▶ [TASK REQUIREMENTS]
Go through the records below and write each one out again unchanged.

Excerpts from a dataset
+---+
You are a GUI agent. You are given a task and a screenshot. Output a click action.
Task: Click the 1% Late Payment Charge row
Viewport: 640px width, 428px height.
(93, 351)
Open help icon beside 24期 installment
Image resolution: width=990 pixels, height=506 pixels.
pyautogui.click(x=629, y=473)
+---+
▶ [EXERCISE RESULT]
You are a GUI agent. You are given a task and a screenshot. Output a click action.
Task: Click the 1% Late Payment Charge row
Viewport: 640px width, 428px height.
(93, 351)
Open help icon beside 24期 installment
Image resolution: width=990 pixels, height=506 pixels.
pyautogui.click(x=629, y=473)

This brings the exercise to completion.